Directive: Swap "Image resolution" for "Screenshot size" in the records from the line with "Locate an element on the screen. Image" to the line with "coordinates (253, 98).". Write out only those lines with nothing else changed, and leave the pictures out.

Input:
%%

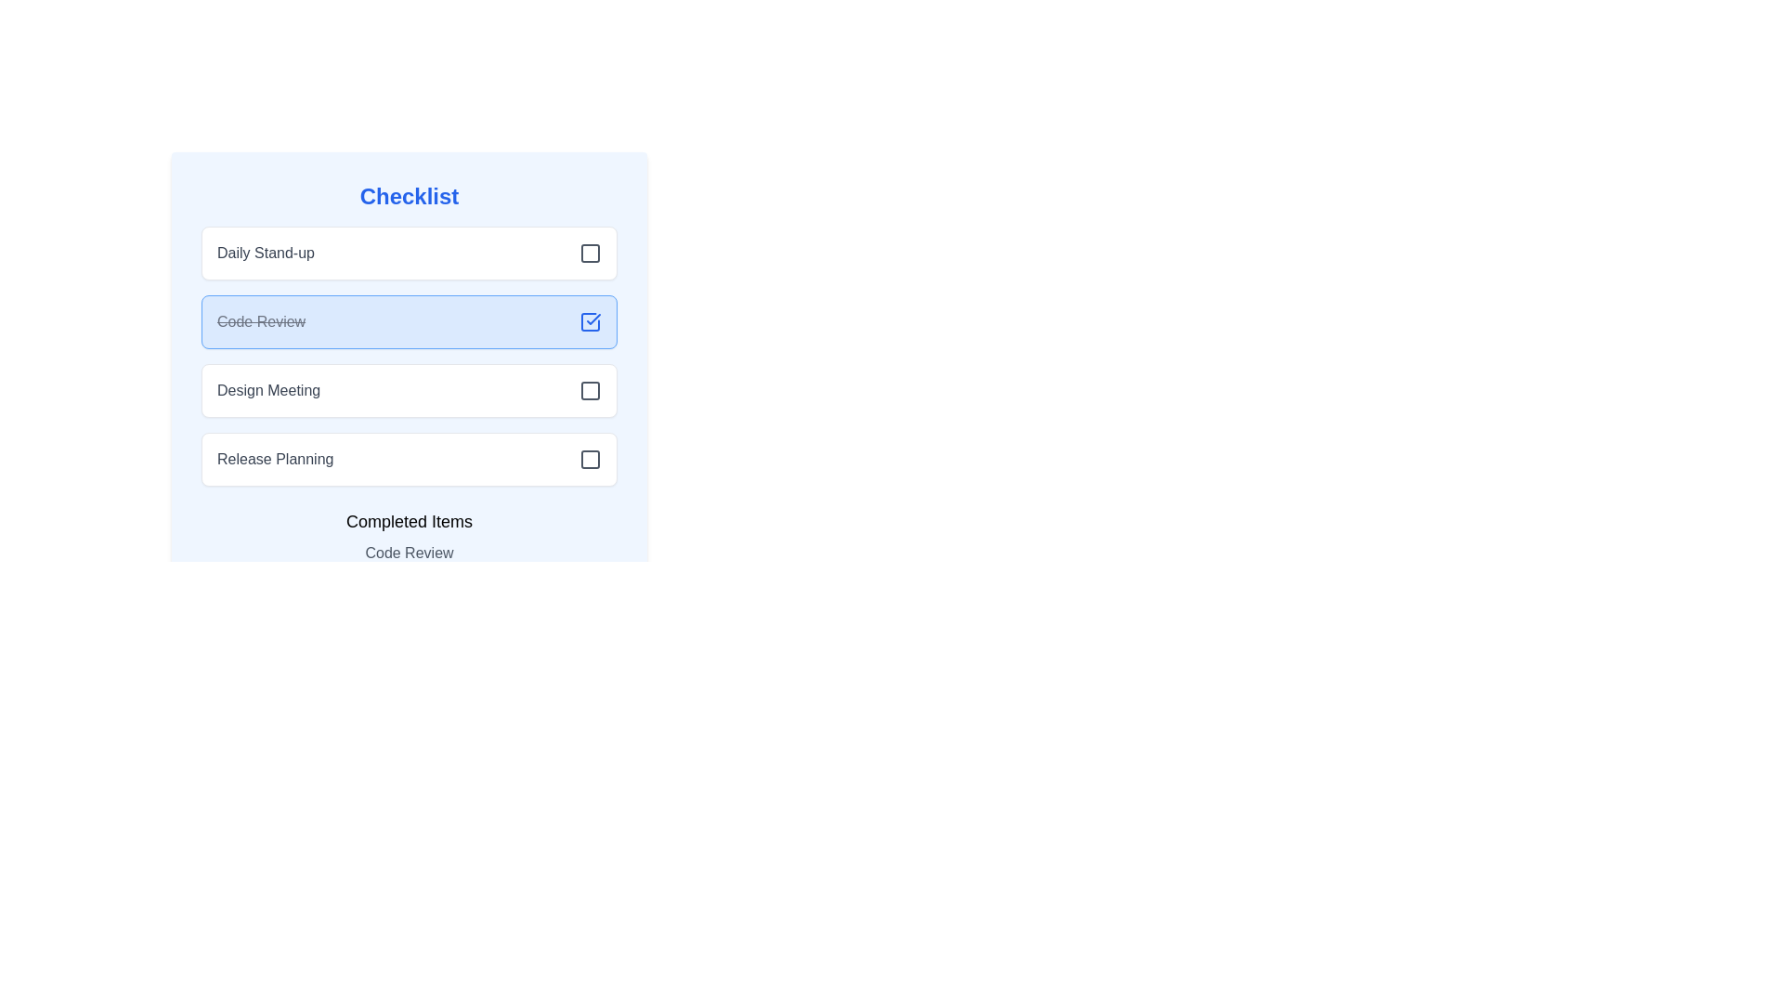 The width and height of the screenshot is (1783, 1003). Describe the element at coordinates (409, 357) in the screenshot. I see `the 'Code Review' checklist item, which is the second item in the checklist with a strikethrough style` at that location.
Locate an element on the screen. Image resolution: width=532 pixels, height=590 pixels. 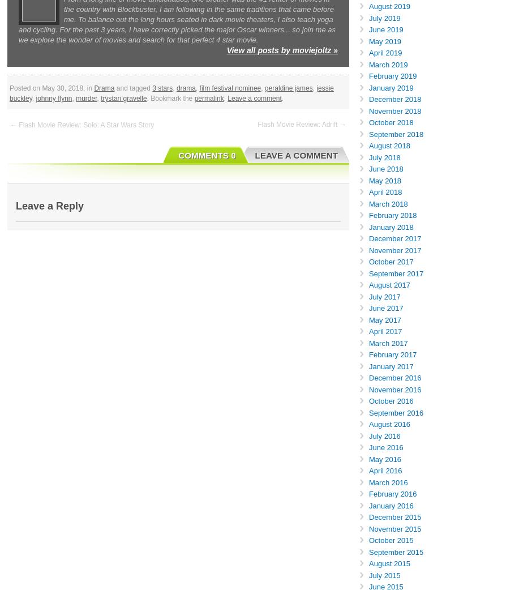
'Leave a comment' is located at coordinates (253, 98).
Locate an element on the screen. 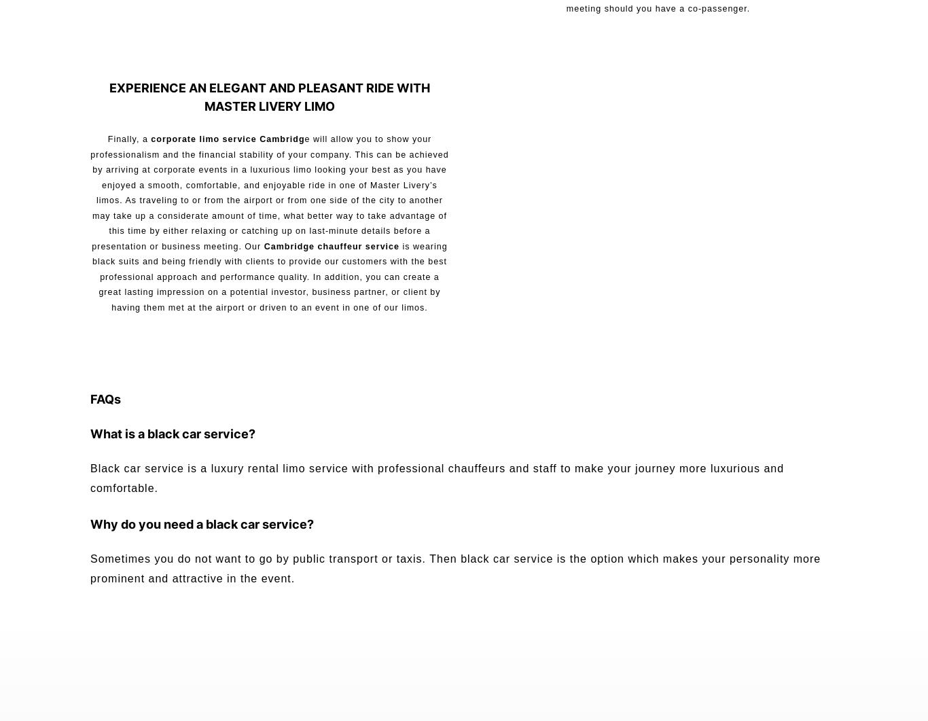 This screenshot has height=721, width=928. 'Black car service is a luxury rental limo service with professional chauffeurs and staff to make your journey more luxurious and comfortable.' is located at coordinates (436, 477).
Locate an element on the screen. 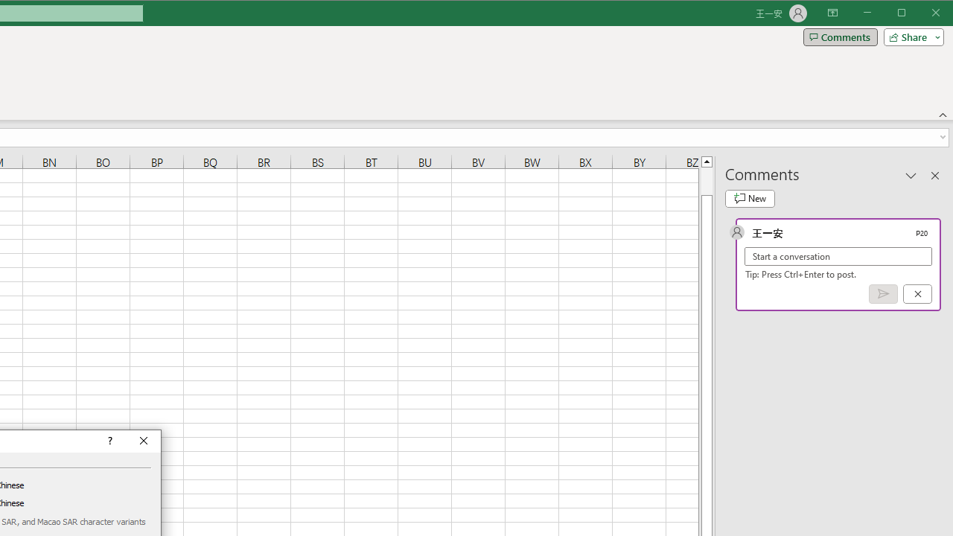  'Context help' is located at coordinates (108, 440).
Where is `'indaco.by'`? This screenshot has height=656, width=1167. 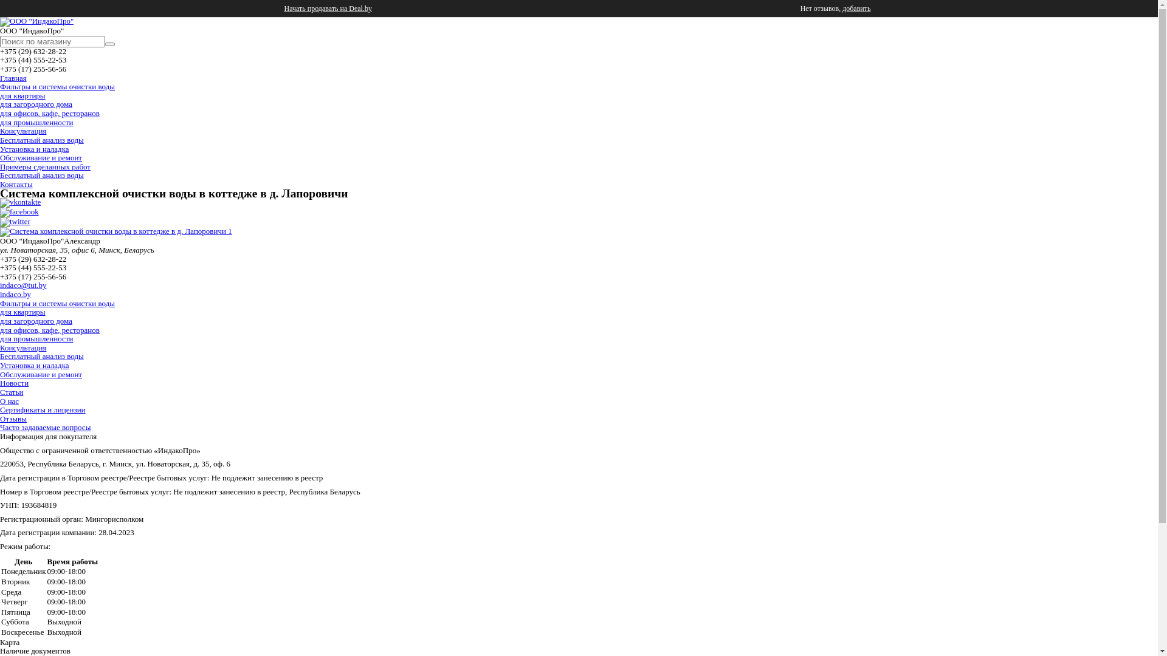 'indaco.by' is located at coordinates (15, 294).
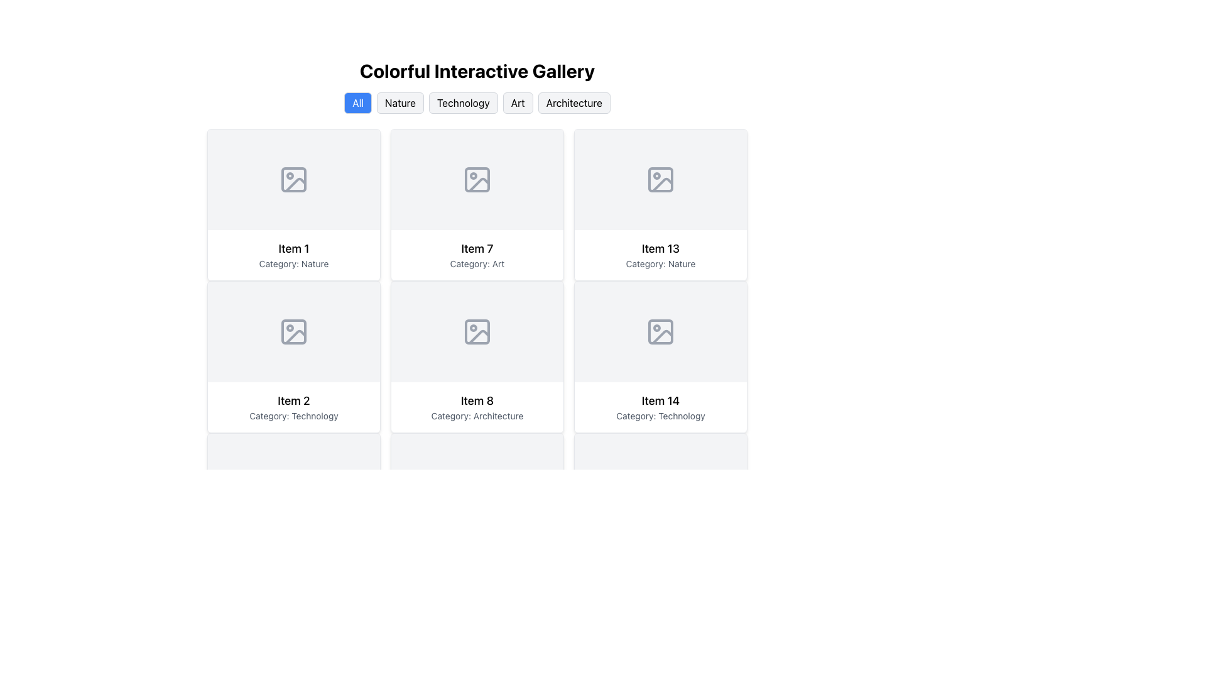 This screenshot has width=1206, height=679. I want to click on the image placeholder icon located in the center of the 'Item 13, Category: Nature' card, which is styled in gray and features a diagonal line and a small circle in the top-left corner, so click(660, 179).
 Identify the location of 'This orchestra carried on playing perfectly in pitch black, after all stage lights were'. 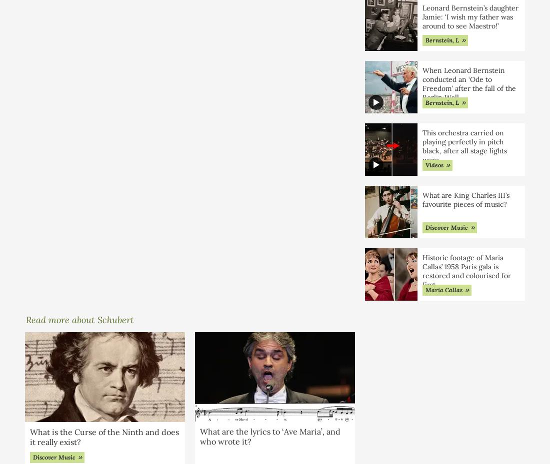
(422, 145).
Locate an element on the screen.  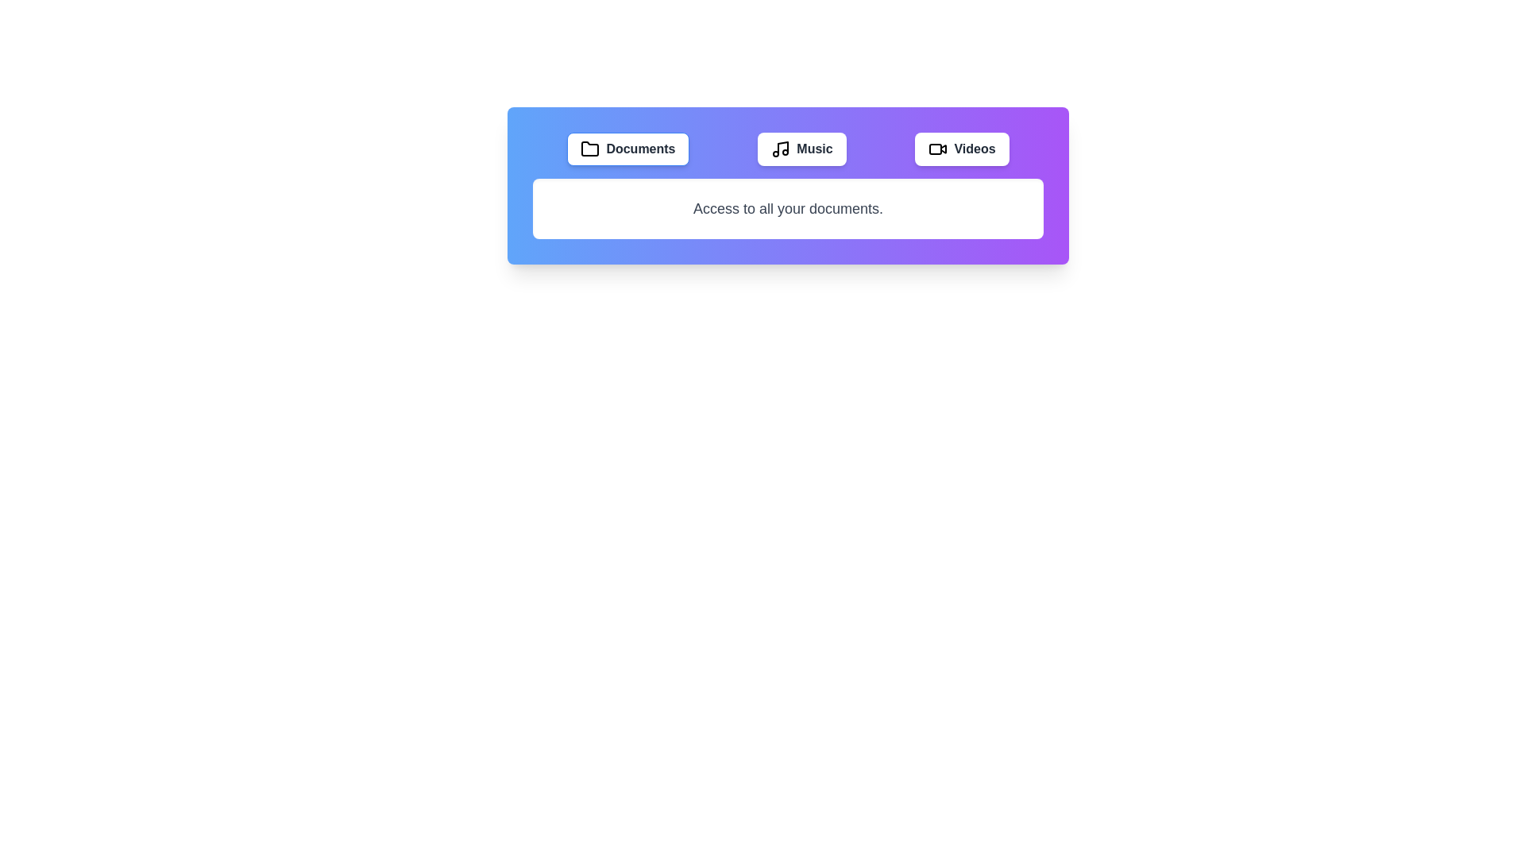
the tab labeled Documents by clicking on its header is located at coordinates (628, 149).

%%

Completed task:
Locate an element on the screen. Screenshot size: width=532 pixels, height=590 pixels. 
'Leave a comment' is located at coordinates (253, 98).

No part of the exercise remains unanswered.